[Given entries — start]

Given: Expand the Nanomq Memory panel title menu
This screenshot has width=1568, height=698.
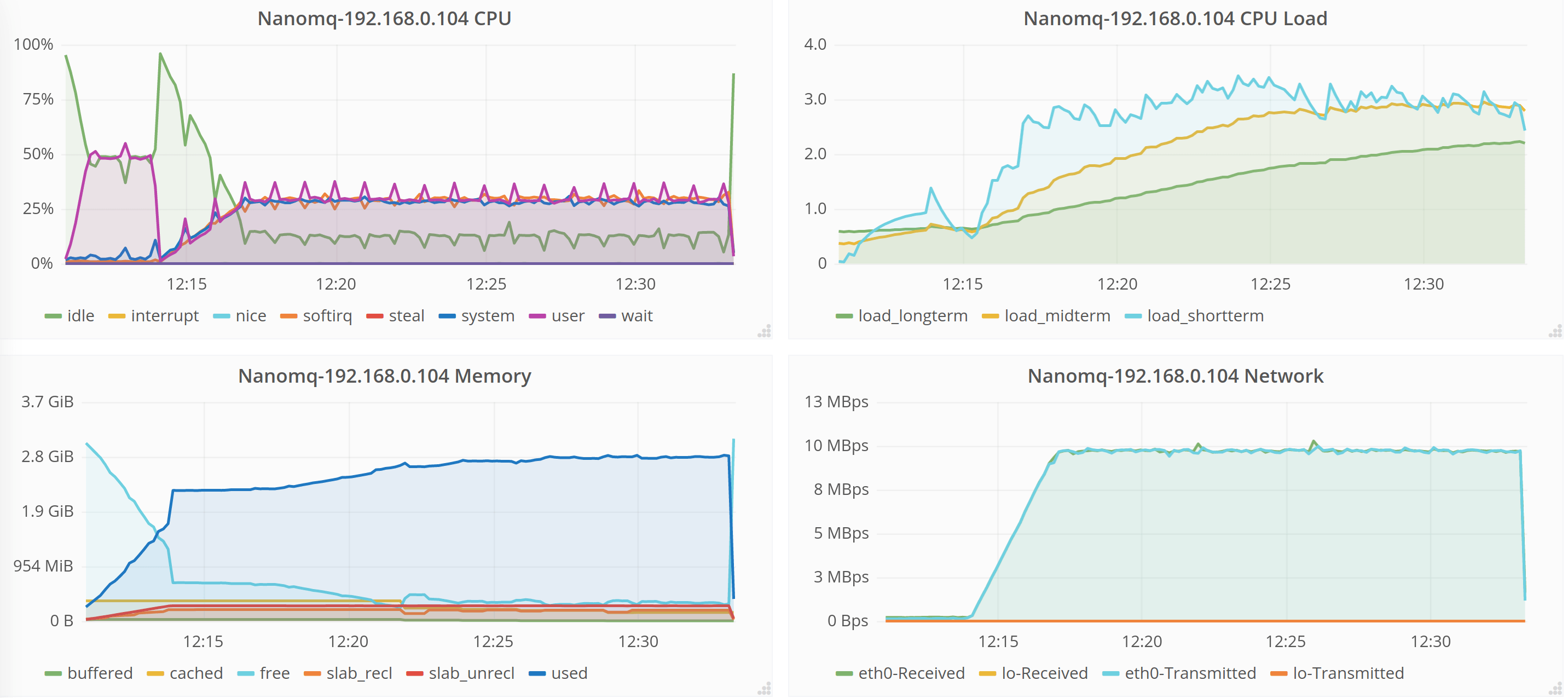Looking at the screenshot, I should coord(384,376).
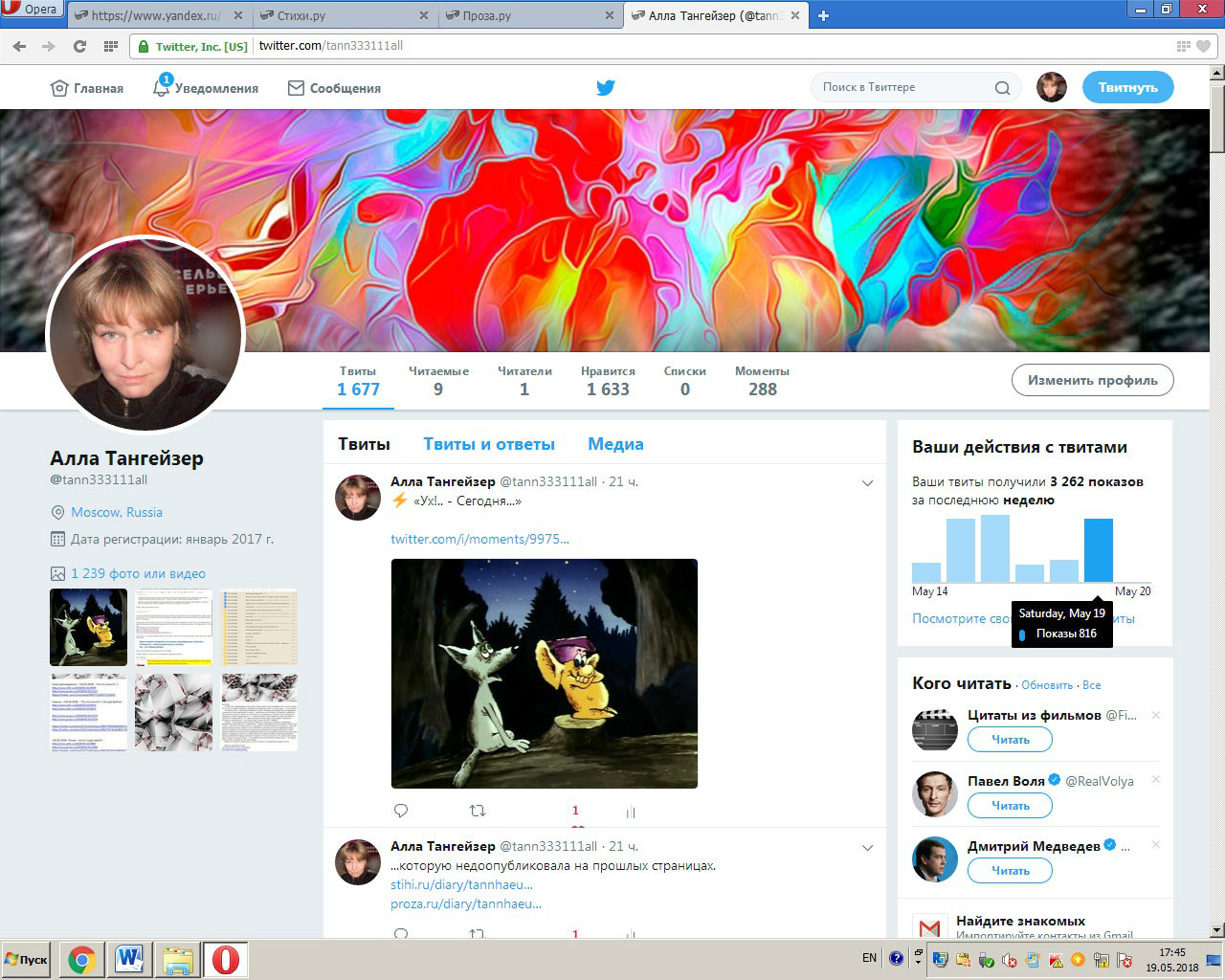Dismiss the Дмитрий Медведев suggestion

click(x=1155, y=845)
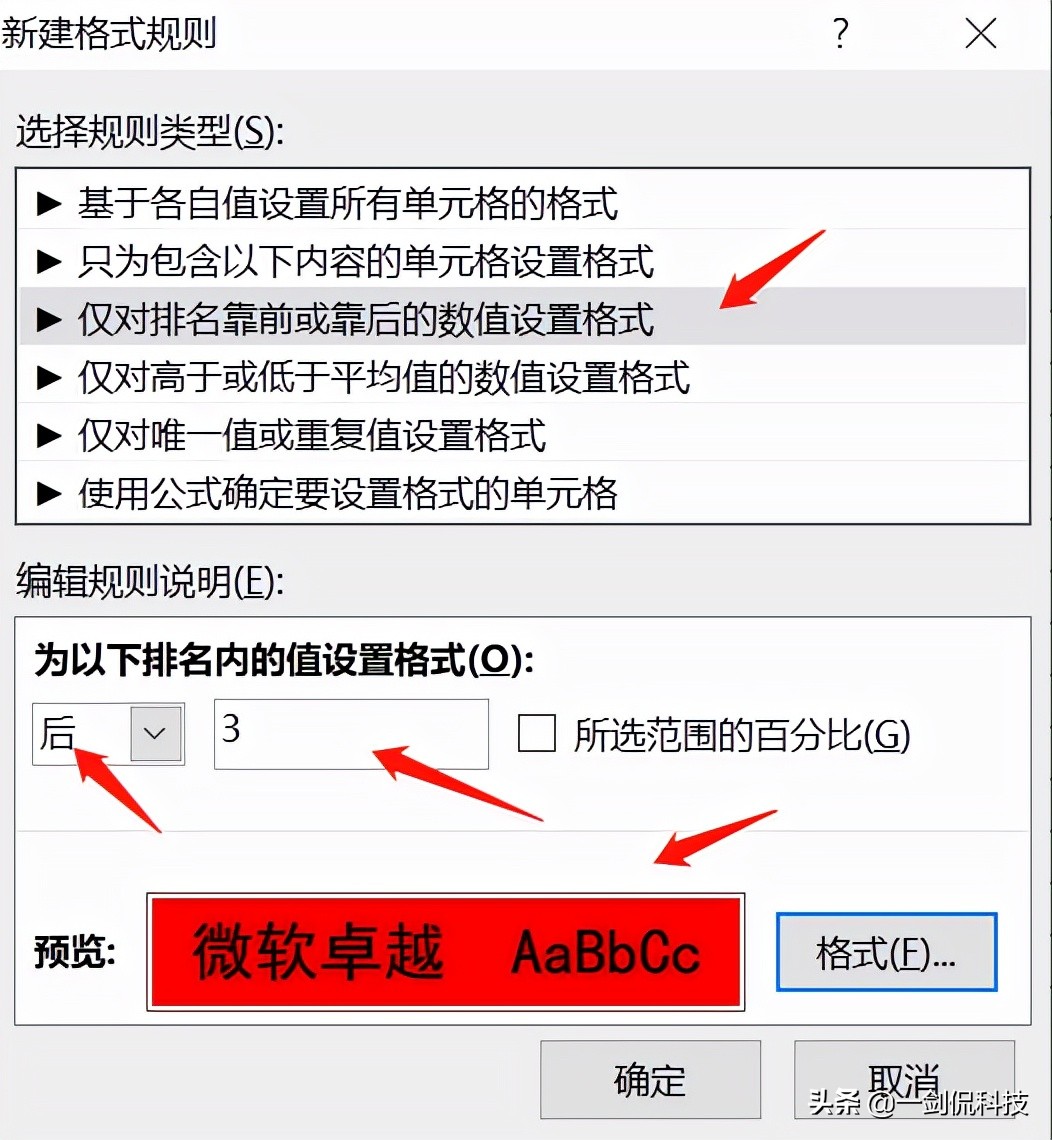Select rule type 使用公式确定要设置格式的单元格
The height and width of the screenshot is (1140, 1052).
(522, 494)
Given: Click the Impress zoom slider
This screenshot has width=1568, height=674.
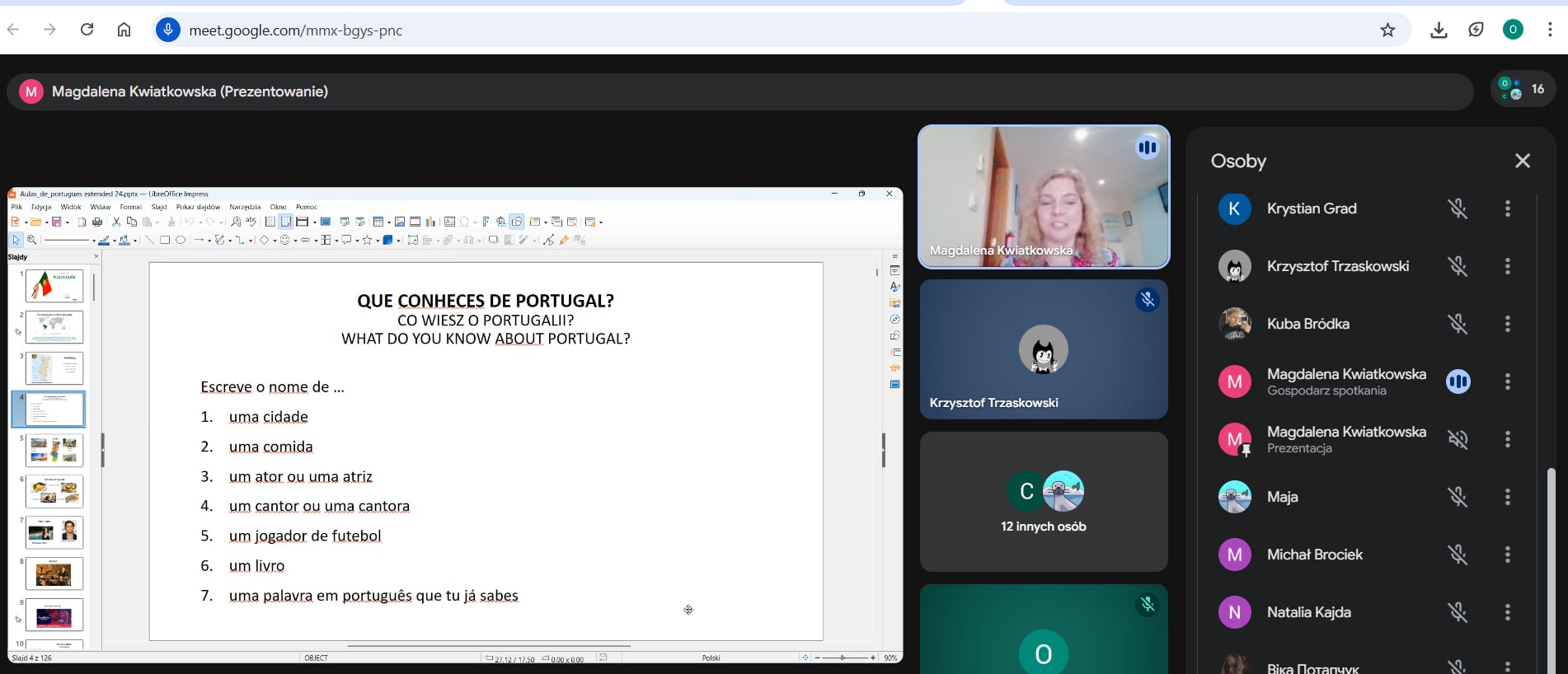Looking at the screenshot, I should click(843, 658).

[Given entries — finish]

Task instructions
Omit the images and transcribe all of the records above word for word.

Exercise output
Given: Expand the Nanomq Memory panel title menu
This screenshot has width=1568, height=698.
Looking at the screenshot, I should coord(384,376).
Dismiss the Дмитрий Медведев suggestion

click(x=1155, y=845)
Select rule type 使用公式确定要设置格式的单元格
The height and width of the screenshot is (1140, 1052).
(522, 494)
Given: Click the Impress zoom slider
This screenshot has width=1568, height=674.
Looking at the screenshot, I should click(843, 658).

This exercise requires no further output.